3. Politics – Similar to religion, politics is one of those areas that we gloss over in others until such a time that it really matters. The problem with political differences is that they can cause us to re-examine other facets of our significant other’s character. It may take a presidential race to find out that while you support a woman’s right to have abortions, regardless of whether you’d consider such action personally, that your significant other thinks they should be banned regardless of circumstance. Such a conflict could have both of you wondering how you could have missed the other’s apparently lack of logic compared to your own.

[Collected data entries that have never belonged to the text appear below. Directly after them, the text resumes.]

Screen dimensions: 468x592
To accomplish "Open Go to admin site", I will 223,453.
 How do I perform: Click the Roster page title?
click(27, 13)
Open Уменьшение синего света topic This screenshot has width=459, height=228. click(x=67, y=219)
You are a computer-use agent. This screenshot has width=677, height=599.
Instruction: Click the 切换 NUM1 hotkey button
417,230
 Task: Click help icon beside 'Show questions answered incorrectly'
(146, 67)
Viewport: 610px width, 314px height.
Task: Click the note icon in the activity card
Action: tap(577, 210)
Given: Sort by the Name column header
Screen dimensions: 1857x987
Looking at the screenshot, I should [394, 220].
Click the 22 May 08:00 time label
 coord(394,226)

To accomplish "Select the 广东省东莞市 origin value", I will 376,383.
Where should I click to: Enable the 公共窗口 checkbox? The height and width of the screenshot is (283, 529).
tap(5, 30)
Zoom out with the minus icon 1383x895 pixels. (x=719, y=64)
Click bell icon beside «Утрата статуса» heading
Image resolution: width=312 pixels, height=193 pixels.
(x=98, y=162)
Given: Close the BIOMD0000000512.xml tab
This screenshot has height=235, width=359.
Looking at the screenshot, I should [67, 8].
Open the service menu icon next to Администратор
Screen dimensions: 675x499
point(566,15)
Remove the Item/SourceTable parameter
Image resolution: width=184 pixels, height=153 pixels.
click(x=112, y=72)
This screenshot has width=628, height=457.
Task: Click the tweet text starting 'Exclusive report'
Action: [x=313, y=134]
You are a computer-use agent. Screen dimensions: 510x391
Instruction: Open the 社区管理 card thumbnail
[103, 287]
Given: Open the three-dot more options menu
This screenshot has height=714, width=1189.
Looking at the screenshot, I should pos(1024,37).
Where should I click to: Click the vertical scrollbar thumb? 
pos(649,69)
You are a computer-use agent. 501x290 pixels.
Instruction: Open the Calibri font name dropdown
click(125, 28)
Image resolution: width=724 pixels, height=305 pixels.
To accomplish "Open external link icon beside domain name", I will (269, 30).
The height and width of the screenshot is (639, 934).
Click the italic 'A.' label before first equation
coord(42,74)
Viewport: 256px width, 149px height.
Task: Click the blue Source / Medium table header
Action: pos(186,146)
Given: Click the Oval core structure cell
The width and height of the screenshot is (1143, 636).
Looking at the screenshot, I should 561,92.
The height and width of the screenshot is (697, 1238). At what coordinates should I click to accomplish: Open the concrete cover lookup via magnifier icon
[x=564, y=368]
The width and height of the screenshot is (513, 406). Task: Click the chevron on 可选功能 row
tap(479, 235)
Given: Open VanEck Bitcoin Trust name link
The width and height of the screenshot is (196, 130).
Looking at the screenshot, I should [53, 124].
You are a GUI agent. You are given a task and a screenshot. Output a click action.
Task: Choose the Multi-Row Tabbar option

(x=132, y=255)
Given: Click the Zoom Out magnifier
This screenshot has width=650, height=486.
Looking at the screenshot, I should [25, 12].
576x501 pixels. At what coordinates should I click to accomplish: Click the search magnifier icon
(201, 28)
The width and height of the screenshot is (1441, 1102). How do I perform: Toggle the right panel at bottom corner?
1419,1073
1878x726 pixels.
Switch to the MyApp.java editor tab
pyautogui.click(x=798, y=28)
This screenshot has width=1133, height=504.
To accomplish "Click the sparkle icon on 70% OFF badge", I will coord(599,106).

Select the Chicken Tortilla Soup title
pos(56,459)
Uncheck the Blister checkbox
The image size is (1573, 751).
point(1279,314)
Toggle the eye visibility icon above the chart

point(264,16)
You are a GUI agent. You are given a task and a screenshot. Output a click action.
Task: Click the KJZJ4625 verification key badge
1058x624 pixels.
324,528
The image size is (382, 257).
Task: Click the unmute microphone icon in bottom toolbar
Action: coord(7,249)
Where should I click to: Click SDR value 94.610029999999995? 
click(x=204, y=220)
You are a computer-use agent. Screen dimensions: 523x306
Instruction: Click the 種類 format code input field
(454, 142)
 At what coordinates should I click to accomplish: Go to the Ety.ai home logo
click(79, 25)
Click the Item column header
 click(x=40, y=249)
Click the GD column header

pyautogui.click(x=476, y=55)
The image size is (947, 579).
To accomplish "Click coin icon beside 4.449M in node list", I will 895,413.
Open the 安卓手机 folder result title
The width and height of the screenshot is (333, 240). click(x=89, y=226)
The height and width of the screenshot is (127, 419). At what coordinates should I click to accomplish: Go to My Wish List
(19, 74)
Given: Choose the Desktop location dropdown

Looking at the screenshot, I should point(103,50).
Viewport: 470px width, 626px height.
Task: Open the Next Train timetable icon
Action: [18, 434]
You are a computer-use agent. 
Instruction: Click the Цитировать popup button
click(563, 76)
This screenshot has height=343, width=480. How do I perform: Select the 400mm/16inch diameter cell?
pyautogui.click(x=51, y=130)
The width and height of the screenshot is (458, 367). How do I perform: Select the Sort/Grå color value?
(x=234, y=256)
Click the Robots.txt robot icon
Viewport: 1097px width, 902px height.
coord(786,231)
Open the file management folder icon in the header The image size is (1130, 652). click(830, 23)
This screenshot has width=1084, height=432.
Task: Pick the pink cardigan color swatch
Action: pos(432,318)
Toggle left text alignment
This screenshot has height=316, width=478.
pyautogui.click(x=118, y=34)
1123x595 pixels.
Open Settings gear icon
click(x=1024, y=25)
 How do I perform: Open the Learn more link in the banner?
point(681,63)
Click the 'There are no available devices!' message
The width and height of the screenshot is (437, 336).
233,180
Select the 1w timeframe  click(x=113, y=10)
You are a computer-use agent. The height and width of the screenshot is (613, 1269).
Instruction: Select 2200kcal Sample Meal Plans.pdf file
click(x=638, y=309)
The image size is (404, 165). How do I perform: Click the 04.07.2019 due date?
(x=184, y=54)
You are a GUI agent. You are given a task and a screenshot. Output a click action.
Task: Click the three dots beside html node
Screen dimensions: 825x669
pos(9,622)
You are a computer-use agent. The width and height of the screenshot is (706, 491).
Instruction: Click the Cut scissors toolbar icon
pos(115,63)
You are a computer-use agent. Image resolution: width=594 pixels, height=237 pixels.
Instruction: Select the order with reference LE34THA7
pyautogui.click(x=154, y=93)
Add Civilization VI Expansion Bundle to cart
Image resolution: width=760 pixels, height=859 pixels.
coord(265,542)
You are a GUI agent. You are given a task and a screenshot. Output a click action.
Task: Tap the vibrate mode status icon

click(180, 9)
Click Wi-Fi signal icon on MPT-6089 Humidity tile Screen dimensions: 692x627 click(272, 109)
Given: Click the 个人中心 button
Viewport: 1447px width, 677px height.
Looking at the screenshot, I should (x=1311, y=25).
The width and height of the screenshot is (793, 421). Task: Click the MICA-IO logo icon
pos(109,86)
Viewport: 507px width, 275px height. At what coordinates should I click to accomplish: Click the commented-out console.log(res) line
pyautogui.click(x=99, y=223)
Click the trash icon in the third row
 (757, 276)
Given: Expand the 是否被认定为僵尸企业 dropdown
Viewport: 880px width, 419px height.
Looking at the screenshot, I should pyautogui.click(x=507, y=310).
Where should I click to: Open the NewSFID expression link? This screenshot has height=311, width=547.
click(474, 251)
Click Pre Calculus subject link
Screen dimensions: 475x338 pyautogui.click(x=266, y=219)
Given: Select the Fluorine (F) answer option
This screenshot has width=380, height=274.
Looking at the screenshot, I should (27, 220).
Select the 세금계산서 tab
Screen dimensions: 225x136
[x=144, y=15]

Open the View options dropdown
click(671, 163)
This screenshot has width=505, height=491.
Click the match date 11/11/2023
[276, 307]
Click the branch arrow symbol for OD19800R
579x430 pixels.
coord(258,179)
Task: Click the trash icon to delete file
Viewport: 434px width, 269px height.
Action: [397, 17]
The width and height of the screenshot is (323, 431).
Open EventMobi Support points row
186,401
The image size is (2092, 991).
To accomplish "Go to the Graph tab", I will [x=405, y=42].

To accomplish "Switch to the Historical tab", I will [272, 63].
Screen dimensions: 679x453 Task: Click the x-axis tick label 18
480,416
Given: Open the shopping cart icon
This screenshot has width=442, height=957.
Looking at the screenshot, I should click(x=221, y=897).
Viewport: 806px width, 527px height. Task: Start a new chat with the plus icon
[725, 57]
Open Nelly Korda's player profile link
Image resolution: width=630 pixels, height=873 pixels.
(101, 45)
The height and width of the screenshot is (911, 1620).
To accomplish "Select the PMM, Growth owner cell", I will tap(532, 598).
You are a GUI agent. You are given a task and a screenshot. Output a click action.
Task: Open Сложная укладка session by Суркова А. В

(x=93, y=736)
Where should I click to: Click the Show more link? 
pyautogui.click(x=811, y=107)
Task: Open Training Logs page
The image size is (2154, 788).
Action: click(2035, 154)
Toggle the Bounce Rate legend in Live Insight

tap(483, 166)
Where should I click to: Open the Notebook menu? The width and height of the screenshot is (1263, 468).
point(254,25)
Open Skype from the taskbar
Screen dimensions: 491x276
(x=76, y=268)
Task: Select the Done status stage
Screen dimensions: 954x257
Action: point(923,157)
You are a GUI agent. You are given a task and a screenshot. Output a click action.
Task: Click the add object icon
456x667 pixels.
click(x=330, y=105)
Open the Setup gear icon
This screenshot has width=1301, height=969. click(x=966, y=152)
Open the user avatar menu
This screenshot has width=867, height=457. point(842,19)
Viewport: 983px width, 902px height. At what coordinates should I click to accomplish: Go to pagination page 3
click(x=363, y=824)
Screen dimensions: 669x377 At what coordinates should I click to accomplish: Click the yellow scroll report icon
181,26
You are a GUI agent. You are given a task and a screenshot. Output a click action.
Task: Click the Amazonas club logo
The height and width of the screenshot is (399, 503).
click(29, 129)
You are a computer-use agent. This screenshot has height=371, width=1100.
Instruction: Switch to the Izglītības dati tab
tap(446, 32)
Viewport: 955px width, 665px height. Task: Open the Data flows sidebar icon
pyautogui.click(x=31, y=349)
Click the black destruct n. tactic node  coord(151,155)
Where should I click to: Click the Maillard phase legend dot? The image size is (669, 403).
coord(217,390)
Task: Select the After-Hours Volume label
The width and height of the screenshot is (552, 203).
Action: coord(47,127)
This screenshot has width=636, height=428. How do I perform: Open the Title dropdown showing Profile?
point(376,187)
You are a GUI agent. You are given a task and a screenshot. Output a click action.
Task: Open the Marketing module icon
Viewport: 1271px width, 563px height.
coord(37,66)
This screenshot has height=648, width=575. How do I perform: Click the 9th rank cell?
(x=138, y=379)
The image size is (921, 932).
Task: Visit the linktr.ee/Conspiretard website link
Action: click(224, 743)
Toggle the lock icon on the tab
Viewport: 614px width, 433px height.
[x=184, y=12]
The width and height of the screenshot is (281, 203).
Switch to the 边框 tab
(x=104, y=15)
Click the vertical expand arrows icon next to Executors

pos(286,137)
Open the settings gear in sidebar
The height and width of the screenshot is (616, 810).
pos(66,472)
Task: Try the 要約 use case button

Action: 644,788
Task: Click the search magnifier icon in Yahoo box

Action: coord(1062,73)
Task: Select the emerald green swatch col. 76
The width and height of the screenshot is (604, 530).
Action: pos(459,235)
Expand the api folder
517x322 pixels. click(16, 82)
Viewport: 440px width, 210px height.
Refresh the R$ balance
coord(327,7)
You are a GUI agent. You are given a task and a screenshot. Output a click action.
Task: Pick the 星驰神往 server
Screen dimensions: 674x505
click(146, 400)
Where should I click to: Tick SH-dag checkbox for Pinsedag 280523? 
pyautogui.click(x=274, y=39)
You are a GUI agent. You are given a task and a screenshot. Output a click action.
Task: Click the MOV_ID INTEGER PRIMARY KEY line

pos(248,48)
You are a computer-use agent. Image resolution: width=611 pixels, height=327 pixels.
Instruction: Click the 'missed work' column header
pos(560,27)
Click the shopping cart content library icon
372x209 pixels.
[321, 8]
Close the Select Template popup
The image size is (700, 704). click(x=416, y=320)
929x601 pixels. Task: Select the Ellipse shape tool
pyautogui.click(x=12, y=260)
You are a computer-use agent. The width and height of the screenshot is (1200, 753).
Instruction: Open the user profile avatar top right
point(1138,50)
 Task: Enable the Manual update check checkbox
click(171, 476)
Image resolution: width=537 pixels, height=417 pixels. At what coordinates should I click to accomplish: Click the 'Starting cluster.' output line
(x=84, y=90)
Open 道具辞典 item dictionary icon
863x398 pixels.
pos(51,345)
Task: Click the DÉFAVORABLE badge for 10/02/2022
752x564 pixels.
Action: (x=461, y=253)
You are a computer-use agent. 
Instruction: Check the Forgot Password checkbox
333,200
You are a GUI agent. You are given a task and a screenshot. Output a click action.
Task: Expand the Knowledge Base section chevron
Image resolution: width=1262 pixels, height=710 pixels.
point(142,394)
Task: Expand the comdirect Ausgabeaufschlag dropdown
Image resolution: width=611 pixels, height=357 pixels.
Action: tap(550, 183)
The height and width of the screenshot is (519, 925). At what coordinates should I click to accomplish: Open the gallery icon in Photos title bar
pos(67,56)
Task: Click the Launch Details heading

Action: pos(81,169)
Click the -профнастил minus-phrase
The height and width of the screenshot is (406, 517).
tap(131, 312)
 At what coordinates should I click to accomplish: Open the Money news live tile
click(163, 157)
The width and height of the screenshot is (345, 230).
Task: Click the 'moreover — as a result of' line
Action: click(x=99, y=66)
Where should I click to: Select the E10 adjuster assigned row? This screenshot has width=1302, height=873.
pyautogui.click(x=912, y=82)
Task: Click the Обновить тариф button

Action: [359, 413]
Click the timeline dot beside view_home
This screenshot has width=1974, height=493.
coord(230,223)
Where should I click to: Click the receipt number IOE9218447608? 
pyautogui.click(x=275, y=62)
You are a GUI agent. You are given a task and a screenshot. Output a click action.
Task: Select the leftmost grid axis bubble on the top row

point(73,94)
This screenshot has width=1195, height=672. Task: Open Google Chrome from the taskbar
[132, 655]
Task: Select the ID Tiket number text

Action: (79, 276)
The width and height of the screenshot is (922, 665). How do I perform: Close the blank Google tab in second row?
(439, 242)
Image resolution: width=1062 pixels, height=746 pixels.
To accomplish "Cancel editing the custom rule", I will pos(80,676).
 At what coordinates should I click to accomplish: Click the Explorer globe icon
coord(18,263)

4. Ambition – I think there are two types of people in this world. Those who want more out of life than they presently have and those who do not. There are different gradations on either side of the continuum but the level of a person’s ambition in relation to their significant other’s can cause a lot of conflict. Wanting more comes in a variety of shapes and sizes; you can want more money, more prestige, more family time, more leisure, more respect or a combination of the above. But if you are the type to want more, you are always hungry – and it’s very difficult to accept those who aren’t as hungry as you.
5. Friends -- My best friend lumped this area together with family, but I've separated it here because I know not all people put their friends in the same category as their relatives. I subscribe to Dear Abby's philosophy of family being nothing more than a accident of genetics. Therefore, there are many friends who rate higher on my priority scale than many relatives. Not seeing eye to eye on this subject can be treacherous for couples. If friends are optional on your list, it's not such big deal if your significant other can't stand yours. If, however, you consider your friends to be more important than your parents, your significant other's opinion of them matters much more.